New Zealand played with a compelling mix of muscle and speed to outclass the French, laying to rest the ghosts of a 20-18 loss in the equivalent game in 2007 between the same teams, also at Millennium Stadium when the All Blacks suffered their earliest tournament exit.
Powerhouse winger Julian Savea scored three of their nine tries as the All Blacks left behind a series of error-strewn performances during pool play and set up a semi-final against South Africa at Twickenham on Saturday.
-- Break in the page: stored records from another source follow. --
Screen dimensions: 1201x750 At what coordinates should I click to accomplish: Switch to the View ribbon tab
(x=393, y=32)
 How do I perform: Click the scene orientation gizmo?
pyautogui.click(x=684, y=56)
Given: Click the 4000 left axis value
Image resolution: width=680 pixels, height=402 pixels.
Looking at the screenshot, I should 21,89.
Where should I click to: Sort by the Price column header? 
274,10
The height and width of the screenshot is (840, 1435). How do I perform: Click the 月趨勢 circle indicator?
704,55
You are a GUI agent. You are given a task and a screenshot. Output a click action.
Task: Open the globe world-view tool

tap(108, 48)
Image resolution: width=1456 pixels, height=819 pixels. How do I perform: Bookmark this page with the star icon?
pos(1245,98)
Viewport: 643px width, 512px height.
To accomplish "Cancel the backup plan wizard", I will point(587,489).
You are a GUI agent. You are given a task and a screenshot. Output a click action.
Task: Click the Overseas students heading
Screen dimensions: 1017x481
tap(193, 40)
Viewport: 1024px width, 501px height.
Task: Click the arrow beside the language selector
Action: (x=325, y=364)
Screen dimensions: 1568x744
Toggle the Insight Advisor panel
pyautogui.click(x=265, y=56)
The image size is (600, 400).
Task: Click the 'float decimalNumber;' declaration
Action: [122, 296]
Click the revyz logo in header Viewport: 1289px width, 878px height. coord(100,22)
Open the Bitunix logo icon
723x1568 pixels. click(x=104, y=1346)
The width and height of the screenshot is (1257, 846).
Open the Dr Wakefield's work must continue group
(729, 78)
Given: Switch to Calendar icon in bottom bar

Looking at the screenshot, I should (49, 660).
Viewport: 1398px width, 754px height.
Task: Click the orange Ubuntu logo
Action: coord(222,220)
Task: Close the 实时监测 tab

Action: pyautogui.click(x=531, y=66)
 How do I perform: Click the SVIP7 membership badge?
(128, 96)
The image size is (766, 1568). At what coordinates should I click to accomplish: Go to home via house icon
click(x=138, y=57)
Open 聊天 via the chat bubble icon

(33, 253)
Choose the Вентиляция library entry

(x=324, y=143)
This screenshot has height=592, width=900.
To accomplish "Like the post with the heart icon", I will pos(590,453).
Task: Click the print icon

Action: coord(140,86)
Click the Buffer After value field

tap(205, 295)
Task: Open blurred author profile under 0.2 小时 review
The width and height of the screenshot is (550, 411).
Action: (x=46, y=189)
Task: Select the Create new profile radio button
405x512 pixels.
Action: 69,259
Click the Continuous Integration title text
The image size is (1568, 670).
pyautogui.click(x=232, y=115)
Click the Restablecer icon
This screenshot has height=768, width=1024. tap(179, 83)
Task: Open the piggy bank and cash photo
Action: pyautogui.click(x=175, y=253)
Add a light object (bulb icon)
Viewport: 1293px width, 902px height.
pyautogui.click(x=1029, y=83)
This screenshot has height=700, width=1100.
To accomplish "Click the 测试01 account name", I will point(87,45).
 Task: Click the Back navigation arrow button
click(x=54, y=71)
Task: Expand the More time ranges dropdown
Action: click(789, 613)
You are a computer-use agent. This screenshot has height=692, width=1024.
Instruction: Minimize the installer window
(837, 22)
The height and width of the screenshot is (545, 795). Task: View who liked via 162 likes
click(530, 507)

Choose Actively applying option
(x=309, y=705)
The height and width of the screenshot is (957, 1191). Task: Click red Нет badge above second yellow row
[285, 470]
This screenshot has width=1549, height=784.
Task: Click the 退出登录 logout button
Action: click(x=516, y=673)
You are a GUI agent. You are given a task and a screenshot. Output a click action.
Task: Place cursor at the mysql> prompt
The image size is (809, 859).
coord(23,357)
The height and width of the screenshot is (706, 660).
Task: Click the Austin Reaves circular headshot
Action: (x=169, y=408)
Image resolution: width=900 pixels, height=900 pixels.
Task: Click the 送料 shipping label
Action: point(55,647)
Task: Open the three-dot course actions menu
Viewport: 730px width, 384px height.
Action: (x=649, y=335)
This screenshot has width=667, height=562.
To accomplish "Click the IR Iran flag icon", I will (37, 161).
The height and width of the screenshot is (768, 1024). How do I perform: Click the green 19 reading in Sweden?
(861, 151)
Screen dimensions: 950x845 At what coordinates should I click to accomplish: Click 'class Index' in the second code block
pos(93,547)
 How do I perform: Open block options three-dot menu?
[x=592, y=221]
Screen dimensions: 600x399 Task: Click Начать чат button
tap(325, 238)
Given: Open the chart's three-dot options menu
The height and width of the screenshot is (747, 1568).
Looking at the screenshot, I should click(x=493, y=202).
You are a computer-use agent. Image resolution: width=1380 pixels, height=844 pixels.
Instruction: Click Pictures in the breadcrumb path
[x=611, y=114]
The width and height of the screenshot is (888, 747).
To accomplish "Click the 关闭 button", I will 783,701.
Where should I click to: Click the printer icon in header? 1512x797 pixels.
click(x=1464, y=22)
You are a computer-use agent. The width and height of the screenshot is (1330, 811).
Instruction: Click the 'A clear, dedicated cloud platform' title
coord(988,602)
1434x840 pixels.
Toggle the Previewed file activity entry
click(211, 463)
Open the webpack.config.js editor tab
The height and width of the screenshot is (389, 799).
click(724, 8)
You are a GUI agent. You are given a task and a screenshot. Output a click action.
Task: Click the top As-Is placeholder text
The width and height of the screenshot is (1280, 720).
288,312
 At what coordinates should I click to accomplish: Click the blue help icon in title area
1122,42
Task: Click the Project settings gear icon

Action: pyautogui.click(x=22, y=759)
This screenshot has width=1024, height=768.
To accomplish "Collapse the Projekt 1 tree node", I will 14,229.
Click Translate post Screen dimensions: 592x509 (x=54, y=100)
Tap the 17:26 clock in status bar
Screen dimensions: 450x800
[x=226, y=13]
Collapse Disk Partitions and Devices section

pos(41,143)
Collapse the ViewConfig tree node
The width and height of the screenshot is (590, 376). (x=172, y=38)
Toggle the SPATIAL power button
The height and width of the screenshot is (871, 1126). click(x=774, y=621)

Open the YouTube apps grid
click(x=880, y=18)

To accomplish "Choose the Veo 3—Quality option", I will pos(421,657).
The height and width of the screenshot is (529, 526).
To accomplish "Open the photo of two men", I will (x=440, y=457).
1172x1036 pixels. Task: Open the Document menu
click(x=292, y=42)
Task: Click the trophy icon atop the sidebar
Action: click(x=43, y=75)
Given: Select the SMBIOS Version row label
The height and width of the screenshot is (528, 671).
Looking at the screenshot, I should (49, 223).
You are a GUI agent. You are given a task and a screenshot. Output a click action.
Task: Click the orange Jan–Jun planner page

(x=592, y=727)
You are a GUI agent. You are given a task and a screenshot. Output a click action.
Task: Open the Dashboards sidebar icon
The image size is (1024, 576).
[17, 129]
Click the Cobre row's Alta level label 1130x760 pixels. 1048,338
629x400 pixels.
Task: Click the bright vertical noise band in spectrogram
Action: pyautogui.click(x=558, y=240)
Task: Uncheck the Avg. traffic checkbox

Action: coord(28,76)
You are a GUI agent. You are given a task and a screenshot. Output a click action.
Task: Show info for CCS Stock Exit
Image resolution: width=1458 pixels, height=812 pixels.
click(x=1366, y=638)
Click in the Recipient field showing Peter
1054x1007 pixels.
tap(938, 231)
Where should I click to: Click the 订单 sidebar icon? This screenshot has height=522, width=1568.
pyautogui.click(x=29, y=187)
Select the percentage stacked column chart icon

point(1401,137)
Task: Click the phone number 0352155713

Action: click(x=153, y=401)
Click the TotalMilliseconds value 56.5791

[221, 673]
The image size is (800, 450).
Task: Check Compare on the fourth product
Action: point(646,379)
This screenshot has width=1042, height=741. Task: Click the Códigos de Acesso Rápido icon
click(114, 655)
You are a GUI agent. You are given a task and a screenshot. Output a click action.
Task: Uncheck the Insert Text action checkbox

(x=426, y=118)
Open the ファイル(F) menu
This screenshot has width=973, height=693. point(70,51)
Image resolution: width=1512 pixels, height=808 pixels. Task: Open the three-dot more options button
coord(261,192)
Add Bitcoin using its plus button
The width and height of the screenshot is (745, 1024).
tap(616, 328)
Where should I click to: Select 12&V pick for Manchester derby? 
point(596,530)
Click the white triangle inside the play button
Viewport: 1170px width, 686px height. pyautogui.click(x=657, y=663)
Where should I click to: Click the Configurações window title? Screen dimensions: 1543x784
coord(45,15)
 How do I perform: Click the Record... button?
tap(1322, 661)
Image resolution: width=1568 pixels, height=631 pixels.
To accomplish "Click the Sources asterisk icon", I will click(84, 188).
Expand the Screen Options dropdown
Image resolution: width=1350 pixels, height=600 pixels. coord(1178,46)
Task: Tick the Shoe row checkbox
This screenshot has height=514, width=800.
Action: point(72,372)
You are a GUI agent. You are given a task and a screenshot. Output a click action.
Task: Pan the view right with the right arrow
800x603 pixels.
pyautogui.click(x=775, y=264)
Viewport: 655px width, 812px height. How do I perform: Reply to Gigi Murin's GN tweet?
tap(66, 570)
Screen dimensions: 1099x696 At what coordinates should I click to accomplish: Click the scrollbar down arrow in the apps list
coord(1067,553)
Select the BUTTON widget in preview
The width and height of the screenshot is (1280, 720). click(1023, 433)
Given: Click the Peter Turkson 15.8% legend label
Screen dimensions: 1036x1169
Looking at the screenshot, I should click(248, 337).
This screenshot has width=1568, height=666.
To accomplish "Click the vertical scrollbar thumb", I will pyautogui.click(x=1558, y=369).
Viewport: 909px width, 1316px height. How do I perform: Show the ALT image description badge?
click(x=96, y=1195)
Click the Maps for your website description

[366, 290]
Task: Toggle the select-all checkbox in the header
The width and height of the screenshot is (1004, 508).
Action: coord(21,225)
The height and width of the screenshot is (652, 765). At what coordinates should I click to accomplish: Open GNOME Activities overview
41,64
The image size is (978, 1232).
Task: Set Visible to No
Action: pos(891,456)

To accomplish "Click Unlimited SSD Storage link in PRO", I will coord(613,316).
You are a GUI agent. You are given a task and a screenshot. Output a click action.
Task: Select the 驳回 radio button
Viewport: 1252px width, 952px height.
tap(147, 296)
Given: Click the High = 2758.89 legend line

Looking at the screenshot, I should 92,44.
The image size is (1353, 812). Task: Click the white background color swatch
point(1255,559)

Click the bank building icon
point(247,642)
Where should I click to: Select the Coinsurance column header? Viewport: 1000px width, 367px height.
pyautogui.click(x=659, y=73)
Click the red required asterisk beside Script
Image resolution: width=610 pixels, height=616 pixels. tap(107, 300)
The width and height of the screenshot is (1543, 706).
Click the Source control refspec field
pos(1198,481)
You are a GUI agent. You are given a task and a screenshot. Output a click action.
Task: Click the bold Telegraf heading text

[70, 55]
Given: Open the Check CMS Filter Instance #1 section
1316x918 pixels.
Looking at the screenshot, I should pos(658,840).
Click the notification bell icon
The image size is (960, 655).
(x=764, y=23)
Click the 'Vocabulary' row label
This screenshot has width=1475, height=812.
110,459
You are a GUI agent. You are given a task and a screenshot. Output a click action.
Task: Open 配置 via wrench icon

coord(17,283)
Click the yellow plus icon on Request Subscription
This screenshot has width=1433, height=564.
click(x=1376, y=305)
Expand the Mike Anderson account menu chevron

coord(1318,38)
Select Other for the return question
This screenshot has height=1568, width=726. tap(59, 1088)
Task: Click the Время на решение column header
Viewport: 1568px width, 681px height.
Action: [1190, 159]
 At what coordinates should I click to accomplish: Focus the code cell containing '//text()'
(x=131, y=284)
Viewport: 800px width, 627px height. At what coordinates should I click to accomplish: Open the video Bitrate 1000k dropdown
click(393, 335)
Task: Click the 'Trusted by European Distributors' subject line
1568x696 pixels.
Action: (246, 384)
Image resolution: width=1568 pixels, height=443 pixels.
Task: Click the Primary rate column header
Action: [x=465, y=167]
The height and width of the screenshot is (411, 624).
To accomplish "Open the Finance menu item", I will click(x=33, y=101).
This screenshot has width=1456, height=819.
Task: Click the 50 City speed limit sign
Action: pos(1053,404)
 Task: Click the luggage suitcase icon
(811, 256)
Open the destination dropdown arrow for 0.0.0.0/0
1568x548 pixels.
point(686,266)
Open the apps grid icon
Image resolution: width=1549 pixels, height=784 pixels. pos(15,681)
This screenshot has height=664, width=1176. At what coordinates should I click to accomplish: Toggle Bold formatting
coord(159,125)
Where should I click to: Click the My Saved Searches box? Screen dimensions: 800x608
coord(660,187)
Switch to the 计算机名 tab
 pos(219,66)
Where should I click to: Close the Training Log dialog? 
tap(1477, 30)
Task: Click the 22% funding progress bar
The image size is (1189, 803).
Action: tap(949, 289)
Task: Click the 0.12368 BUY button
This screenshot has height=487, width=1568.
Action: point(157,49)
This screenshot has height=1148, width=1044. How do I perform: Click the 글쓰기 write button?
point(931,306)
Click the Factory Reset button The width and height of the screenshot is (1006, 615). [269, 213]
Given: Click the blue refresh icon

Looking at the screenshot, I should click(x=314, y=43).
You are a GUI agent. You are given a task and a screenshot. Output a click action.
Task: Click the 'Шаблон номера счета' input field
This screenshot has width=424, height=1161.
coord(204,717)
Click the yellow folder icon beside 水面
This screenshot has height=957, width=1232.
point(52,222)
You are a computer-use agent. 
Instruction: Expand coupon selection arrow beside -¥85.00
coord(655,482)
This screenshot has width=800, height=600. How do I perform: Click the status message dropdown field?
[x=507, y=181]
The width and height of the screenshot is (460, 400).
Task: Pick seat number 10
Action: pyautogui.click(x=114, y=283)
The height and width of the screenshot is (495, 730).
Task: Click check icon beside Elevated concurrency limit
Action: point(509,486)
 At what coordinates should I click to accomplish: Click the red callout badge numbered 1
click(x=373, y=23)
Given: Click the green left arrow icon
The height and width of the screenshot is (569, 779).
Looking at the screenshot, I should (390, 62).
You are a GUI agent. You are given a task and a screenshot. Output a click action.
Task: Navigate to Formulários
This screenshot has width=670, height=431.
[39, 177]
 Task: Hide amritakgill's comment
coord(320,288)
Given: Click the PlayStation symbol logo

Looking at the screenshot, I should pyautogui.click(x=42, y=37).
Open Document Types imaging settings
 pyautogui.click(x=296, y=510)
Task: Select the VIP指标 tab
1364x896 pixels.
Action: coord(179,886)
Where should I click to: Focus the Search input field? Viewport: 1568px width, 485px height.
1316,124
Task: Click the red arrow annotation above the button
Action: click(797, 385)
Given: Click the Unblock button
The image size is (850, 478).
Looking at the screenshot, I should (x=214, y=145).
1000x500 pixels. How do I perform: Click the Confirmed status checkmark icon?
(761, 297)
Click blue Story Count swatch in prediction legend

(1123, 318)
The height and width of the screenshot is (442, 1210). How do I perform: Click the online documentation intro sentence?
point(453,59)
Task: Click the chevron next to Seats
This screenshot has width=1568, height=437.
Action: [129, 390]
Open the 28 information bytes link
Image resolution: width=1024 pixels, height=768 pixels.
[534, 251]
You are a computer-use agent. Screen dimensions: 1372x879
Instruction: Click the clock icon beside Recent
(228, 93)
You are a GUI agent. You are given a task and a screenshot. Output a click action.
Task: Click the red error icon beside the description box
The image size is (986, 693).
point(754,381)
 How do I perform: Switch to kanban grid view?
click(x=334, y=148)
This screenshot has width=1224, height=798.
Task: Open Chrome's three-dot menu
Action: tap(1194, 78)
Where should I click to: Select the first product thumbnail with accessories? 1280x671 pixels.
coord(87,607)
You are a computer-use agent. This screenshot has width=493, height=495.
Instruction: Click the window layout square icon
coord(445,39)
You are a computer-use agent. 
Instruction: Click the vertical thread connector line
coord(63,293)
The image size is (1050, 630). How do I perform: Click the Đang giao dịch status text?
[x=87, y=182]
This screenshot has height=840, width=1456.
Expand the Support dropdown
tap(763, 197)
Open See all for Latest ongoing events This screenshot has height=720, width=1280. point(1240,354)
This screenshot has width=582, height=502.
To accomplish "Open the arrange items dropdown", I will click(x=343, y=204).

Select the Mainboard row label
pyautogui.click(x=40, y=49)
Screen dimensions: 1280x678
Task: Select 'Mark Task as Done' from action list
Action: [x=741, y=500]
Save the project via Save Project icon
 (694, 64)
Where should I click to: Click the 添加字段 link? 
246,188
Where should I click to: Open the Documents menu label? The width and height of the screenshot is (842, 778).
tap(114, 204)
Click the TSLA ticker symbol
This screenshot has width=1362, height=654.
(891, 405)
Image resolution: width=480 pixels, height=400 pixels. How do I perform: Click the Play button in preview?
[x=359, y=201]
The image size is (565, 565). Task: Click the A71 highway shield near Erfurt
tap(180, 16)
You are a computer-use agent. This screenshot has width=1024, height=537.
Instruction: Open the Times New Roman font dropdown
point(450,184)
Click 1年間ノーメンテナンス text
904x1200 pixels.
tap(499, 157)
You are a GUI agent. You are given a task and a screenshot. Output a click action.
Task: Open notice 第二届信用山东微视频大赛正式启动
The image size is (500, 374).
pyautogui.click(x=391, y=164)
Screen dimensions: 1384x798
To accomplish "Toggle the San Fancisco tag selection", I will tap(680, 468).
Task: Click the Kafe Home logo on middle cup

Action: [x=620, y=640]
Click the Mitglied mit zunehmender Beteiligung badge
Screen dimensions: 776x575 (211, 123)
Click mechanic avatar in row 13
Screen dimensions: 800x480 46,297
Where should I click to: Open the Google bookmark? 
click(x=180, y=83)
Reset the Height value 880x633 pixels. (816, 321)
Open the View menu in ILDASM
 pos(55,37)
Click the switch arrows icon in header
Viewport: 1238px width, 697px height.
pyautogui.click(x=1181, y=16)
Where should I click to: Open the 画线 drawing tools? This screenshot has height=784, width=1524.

It was the highest score and biggest winning margin in the history of RWC knockout matches and also New Zealand’s highest score against France, surpassing a 61-10 result in Wellington eight years ago.
It was a world away from the last RWC meeting of the teams, when the All Blacks won a tense 2011 final at Eden Park 8-7.
Captain Richie McCaw says he had sensed all week his team were capable of something special.
“The intensity was always going to be up a notch. We’d talked about it needing to be,” he said.
“I’m very proud of the guys, especially the way at the start of the game we got into it and applied pressure.
“All it’s done is earn ourselves another week. It’s exciting but we certainly won’t get ahead of ourselves.”
New Zealand unleashed clinical rugby in nearly every facet, shedding the handling errors and disjointed attack of the last month.
Rather than play conservatively in a sudden death match, they attacked with width and employed offloads to potent effect to routinely bust the French defensive line.
Their only concerns will be injuries to prop Wyatt Crockett (groin) and winger Nehe Milner-Skudder (shoulder), who didn’t contest the second half because of injuries.
Early penalties were traded between All Blacks five-eighth Dan Carter – who finished with 17 points – and French fullback Scott Spedding before lock Brodie Retallick scored New Zealand’s first try through a charge down.
Milner-Skudder crossed before Savea bagged a double, barging spectacularly through two defenders on the stroke of halftime to open up a 29-13 lead.
France’s lone try was scored by their muscular No.8 Louis Picamoles.
The French began the second half strongly but the wind went out of their sails when Picamoles was shown a yellow card for roughing up a prone All Blacks skipper Richie McCaw.
The All Blacks capitalised with a try to flanker Jerome Kaino, sparking a spate of scoring.
Savea bagged his hat-trick in the 60th minute, storming 50m following a turnover to take his tournament tally to eight.
A try to No.8 Kieran Read was followed by a double to reserve halfback Tawera Kerr-Barlow – one of which was via a memorable offload from prop Joe Moody.
French captain Thierry Dusautoir says the All Blacks were outstanding although his team allowed them to be.
“We were unable to play our game and they scored their tries too easily,” he said.
“It’s a big disappointment to be out of the tournament this way but they were too strong for us.
“They are very fast and every chance they have, they can score tries.”
The Springboks were involved in a far tighter contest on Saturday, needing a late try to beat Wales 23-19 at Twickenham.
The southern hemisphere giants haven’t met in a RWC knockout match since 2003, when the All Blacks won comfortably 29-9 in Melbourne.